The Association, in a statement signed by Mr David Gowu, the Executive Director and copied to the Ghana News Agency in Accra, said 5G does not spread COVID-19.

The Association, therefore, urged the public to disregard the conspiracy theories linking the new technology to the deadly pandemic.

The statement explained that 5G was a technology to provide an extra-large pipe of the internet to connect mobile phones and other devices with 10 times the current speed and data volume being provided by 4G.

It said 5G was a technology designed to carry voice and big data using non-ionizing electromagnetic wave as a means of transport over the air interface to devices.

?These devices are mainly electronic devices and not human beings,? it said.

Non-ionizing electromagnetic wave in this context is the range of frequencies (3KHz - 300GHz) on the electromagnetic spectrum that cannot cause harm to the human tissue/cell/DNA when exposed to the radiation, it said.

FM Radio Frequencies (87MHz - 108MHz), Television Frequencies (700MHz), Mobile network frequencies such as 1G (150MHz - 900MHz), 2G (900MHz - 1.8GHz), 3G (1.6GHz - 2.0GHz), 4G (2GHz - 8GHz) and 5G (2GHz - 300GHz) are examples, the statement said.

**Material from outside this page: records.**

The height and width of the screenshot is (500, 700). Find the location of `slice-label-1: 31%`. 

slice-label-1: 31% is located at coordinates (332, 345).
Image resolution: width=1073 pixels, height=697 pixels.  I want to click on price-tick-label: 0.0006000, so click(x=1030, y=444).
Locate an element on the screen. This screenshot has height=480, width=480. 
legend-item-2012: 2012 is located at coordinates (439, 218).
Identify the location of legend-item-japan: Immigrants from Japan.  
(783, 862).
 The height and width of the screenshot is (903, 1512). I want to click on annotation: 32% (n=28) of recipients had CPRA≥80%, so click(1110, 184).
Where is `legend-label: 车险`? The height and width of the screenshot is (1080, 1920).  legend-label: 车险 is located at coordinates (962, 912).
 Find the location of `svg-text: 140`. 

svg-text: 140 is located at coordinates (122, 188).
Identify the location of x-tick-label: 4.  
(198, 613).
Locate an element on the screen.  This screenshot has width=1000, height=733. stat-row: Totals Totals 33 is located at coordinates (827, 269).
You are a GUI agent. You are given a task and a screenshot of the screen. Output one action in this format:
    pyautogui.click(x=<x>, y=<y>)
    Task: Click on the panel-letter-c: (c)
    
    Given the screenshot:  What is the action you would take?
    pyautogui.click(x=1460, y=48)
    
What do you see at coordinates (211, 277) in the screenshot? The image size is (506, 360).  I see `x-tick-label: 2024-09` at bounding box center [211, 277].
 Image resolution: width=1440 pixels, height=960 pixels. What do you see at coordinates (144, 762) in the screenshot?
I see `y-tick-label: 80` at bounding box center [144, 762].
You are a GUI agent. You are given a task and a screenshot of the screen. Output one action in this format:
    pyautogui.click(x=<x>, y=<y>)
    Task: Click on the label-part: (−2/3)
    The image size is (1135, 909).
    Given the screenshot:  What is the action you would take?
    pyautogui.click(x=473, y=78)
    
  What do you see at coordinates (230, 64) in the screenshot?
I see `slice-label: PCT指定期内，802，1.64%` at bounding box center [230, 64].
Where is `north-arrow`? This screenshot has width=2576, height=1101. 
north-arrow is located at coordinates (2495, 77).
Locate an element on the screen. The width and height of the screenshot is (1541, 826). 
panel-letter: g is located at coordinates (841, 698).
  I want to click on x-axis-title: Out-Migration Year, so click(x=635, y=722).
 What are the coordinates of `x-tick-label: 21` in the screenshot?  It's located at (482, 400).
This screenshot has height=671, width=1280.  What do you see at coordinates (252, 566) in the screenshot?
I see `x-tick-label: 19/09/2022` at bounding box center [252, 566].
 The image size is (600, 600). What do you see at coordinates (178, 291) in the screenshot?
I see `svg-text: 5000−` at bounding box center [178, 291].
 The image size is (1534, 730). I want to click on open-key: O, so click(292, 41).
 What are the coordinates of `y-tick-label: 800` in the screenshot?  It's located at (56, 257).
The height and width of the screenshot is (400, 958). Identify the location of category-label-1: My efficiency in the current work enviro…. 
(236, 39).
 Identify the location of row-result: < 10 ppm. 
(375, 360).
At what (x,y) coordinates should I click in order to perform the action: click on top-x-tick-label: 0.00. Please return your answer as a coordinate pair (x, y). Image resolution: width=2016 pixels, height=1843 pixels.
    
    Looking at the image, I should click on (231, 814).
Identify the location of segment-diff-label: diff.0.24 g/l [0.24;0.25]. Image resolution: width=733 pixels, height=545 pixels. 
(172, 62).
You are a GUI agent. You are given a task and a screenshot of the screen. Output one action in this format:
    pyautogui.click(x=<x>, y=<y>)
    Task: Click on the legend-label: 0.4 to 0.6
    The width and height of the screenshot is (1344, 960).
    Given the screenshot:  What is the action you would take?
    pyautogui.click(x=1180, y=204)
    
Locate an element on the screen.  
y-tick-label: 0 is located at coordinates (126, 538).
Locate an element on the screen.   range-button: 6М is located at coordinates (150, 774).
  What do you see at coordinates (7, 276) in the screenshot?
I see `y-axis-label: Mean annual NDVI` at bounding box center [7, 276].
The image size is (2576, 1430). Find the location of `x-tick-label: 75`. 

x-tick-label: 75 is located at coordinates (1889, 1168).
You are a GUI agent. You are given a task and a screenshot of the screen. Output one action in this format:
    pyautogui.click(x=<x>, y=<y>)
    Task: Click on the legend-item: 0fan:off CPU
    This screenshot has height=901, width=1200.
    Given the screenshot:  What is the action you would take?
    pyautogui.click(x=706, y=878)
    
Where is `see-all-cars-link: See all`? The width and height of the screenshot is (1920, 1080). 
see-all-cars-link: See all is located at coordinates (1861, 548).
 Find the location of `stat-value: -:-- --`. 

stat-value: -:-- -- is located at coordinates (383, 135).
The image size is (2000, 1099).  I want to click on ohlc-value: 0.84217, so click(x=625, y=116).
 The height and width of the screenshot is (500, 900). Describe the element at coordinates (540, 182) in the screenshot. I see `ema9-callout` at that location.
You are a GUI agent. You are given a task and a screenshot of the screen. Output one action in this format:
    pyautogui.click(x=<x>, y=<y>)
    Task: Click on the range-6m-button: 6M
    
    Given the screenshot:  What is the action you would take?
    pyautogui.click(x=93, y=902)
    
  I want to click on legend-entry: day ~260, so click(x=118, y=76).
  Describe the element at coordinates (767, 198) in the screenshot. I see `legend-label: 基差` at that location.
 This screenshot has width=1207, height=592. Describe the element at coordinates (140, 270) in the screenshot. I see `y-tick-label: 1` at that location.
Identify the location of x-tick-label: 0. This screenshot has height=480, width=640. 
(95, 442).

It explained that COVID-19, on the other hand, was a zoonotic disease caused by a pathogen that jumped from non-human animals (usually vertebrates) to humans and then spread from human to human.

It said Pangolin-like animal was suspected to have transmitted this string of the virus called the novel coronavirus.

The statement said the novel coronavirus was biological and could be transferred from one person to the other through the mouth, nose and eyes when one came into contact with an infected person.

The infected patient, who may be asymptomatic or symptomatic, can transfer the virus to another person when droplets of fluids containing the virus are spread through coughing, sneezing or spitting into the air or surfaces.